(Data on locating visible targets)
--------------------------------
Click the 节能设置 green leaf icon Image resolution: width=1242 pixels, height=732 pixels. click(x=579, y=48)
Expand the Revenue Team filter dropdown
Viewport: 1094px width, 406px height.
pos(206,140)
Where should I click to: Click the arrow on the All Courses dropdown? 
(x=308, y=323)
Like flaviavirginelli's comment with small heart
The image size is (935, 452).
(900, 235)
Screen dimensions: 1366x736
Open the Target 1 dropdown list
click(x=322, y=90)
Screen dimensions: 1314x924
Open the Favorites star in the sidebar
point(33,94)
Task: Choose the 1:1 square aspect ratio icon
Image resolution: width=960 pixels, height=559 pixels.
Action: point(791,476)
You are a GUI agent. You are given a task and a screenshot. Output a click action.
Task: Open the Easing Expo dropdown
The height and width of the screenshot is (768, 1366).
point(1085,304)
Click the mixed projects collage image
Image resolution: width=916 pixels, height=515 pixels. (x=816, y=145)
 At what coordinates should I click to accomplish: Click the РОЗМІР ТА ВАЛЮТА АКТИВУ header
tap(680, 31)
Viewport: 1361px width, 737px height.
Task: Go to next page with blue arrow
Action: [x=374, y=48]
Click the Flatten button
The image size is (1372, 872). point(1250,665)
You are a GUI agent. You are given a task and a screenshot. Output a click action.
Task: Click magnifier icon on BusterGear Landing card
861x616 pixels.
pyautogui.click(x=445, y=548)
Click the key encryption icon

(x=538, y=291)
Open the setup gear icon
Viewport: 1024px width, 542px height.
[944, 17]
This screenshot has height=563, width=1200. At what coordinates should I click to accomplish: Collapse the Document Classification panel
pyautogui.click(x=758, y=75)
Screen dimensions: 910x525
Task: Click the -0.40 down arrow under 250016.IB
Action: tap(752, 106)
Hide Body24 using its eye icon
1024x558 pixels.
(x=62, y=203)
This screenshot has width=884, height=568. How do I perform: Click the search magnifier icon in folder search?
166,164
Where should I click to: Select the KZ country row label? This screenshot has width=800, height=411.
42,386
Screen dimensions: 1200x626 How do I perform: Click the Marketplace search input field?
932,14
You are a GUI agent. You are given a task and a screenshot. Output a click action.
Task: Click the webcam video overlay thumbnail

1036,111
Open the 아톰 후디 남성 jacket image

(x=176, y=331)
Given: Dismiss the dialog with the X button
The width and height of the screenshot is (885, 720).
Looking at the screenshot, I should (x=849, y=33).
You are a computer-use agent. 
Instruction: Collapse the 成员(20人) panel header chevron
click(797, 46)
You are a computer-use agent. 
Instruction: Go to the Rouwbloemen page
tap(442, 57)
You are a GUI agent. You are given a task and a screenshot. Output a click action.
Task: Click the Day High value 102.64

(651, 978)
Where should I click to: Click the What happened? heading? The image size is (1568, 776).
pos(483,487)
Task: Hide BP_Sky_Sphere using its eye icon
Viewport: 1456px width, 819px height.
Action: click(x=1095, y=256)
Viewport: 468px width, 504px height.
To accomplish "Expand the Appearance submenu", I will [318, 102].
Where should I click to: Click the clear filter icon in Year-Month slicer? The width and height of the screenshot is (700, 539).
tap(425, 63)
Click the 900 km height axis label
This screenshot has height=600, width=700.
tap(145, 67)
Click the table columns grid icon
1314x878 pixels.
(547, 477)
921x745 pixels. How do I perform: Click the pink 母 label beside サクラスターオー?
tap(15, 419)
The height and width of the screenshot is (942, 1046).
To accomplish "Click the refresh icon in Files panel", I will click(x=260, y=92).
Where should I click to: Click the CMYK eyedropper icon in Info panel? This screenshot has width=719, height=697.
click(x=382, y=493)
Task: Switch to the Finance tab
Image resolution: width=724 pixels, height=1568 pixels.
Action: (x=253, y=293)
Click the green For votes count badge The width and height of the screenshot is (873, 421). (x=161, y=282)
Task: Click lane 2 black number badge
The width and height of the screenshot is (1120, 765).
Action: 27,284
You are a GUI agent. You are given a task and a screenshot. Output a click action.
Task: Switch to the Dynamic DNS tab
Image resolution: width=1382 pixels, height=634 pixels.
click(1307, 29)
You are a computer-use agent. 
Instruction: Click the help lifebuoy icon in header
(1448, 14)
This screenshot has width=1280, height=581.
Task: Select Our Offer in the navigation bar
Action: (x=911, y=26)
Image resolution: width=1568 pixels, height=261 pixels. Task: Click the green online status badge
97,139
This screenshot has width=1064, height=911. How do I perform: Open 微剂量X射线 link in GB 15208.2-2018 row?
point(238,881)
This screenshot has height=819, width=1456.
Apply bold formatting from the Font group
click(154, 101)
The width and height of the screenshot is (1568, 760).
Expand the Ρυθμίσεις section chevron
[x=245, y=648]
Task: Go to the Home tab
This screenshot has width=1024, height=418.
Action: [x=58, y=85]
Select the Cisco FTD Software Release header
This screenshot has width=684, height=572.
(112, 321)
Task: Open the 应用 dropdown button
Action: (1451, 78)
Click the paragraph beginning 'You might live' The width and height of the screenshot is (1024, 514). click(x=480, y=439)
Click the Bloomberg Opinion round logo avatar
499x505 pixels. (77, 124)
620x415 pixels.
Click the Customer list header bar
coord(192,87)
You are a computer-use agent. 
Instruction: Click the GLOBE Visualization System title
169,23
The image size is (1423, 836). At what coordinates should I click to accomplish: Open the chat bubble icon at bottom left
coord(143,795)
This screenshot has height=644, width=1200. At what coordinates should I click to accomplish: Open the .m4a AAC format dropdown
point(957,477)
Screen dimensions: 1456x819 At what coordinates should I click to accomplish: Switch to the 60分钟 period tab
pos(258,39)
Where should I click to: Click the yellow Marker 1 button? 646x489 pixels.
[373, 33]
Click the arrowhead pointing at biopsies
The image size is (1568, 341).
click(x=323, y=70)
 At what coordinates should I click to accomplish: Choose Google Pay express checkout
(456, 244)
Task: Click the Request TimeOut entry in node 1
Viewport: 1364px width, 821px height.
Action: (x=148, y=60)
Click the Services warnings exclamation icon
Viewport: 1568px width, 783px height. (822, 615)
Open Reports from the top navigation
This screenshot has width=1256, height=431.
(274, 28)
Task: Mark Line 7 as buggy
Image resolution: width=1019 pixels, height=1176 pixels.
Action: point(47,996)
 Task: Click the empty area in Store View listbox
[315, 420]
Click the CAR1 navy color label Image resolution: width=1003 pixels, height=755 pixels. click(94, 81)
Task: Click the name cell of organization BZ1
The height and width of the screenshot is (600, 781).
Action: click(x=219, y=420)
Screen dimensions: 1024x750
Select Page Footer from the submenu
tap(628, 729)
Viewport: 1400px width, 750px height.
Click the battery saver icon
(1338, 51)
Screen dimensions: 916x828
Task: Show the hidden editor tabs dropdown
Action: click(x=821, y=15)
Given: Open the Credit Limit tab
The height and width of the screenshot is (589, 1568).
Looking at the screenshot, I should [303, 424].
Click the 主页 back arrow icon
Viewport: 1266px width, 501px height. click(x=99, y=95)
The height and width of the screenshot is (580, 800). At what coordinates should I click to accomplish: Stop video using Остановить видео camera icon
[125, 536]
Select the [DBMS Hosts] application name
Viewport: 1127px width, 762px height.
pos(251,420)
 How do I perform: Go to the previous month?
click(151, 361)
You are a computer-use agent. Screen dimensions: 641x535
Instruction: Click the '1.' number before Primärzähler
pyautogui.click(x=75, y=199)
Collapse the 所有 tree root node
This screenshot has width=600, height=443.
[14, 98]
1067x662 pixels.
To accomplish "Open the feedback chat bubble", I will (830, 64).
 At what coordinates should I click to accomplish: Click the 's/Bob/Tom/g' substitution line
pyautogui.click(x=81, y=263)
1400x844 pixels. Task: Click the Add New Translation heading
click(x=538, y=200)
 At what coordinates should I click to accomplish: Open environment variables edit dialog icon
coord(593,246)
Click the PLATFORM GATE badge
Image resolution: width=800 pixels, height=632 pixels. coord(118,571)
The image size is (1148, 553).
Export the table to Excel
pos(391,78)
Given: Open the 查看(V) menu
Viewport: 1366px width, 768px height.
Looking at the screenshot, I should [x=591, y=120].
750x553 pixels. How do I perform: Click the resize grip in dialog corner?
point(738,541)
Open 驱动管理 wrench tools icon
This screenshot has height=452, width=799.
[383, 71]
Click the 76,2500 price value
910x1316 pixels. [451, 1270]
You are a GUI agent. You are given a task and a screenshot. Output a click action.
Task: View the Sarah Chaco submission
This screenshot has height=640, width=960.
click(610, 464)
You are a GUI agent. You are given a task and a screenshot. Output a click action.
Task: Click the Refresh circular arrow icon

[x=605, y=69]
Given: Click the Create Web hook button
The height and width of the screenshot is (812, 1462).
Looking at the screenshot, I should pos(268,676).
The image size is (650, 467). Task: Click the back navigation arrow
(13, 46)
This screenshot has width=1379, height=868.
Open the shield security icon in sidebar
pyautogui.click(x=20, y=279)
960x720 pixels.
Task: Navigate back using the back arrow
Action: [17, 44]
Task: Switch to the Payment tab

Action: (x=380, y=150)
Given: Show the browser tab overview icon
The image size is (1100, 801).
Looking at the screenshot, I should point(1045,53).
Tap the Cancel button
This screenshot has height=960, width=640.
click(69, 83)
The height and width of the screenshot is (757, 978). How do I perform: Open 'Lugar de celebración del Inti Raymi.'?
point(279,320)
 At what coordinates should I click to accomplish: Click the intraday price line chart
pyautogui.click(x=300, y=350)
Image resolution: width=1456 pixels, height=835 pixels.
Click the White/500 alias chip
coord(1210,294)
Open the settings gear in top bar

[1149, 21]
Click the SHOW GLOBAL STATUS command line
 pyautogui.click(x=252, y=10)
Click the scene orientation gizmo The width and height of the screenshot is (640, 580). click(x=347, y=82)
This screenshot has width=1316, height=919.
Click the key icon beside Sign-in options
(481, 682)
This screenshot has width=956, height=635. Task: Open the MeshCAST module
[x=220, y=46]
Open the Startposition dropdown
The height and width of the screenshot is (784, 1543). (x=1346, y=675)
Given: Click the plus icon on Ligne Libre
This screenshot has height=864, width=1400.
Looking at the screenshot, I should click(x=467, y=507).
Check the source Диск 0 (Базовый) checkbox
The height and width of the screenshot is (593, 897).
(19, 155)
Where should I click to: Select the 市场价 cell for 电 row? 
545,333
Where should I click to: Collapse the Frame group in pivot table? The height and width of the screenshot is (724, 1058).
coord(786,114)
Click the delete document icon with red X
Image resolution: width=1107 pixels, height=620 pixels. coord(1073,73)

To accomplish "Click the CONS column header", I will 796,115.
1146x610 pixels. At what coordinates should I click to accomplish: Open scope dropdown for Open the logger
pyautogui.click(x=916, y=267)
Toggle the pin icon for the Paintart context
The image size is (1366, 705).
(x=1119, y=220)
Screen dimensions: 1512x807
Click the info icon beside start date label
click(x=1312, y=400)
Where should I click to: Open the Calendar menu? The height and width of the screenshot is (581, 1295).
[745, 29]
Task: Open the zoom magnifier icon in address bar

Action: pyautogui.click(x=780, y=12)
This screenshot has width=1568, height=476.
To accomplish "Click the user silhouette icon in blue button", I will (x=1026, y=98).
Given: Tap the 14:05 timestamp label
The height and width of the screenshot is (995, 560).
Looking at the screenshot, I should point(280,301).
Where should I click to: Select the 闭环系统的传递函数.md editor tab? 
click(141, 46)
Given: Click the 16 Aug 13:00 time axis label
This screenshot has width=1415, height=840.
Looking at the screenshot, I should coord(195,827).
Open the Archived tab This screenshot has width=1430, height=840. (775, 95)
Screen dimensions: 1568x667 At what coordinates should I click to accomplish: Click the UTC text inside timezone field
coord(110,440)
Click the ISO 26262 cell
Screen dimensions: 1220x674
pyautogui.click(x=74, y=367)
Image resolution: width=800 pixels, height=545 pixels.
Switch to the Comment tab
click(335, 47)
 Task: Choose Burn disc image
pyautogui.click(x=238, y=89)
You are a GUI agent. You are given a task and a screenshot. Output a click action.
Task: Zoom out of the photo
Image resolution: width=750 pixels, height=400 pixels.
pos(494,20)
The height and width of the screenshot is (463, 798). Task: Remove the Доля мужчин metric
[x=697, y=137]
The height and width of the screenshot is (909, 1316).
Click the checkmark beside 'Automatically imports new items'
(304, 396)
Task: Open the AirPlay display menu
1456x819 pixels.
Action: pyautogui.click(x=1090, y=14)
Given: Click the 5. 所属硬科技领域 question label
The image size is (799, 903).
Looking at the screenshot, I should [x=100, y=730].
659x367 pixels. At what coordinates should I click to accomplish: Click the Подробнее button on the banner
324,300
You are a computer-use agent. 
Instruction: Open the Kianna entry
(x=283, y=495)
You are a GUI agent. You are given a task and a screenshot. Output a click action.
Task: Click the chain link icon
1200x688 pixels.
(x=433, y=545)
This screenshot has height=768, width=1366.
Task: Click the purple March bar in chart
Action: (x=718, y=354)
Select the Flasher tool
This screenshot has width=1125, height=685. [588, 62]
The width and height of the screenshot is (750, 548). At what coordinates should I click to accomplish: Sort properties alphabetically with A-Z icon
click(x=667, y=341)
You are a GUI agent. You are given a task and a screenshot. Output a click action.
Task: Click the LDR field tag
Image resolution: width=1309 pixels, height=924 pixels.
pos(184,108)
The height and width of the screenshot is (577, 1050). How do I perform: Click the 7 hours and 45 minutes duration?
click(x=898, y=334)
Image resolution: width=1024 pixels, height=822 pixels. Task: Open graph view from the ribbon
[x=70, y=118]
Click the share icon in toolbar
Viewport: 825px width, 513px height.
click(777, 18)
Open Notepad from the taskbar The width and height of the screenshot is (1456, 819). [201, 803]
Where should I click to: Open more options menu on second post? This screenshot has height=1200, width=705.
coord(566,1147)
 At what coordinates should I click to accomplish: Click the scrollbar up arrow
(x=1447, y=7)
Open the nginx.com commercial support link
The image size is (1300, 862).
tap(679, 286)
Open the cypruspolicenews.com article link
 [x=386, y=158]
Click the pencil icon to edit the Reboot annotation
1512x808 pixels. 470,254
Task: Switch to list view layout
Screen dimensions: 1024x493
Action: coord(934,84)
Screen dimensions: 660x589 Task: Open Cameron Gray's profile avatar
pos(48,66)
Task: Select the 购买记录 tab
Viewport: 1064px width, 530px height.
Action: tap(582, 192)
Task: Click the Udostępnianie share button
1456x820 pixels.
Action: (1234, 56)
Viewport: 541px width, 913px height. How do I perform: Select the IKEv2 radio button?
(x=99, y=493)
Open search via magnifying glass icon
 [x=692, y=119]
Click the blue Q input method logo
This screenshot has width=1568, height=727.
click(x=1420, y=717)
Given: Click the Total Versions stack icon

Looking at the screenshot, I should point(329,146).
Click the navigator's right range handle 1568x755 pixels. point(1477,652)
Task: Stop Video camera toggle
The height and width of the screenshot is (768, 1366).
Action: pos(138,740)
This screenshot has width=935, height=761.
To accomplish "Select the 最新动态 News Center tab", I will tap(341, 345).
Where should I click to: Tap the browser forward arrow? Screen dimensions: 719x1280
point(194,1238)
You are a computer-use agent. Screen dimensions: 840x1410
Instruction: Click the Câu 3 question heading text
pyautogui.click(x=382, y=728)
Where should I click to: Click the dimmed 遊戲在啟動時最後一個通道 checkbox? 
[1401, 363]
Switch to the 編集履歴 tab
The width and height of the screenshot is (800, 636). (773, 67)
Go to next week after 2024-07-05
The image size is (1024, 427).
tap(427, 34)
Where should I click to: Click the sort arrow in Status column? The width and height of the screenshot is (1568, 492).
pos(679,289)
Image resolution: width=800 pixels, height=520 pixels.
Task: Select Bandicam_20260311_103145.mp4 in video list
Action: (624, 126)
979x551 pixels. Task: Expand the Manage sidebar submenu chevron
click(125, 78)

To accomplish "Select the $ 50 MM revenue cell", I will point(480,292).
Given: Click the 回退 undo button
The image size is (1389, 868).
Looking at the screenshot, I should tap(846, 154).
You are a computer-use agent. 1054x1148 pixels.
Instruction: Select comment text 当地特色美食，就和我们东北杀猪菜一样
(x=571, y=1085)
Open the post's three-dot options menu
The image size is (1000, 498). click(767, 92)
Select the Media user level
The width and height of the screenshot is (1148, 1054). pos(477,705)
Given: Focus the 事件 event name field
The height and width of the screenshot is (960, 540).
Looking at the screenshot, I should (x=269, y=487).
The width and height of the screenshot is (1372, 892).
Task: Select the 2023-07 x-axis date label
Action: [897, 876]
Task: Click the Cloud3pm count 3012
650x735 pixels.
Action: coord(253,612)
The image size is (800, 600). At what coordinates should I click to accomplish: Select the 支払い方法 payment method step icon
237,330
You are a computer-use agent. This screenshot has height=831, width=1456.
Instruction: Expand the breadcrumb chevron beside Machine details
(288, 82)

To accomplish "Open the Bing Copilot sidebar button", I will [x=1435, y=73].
--------------------------------
TASK INSTRUCTIONS: Repeat the lines from the one containing "The height and width of the screenshot is (942, 1046)." through the one containing "click(x=382, y=493)", inclusive.

FINAL RESULT:
The height and width of the screenshot is (942, 1046).
To accomplish "Click the refresh icon in Files panel", I will click(x=260, y=92).
Where should I click to: Click the CMYK eyedropper icon in Info panel? This screenshot has width=719, height=697.
click(x=382, y=493)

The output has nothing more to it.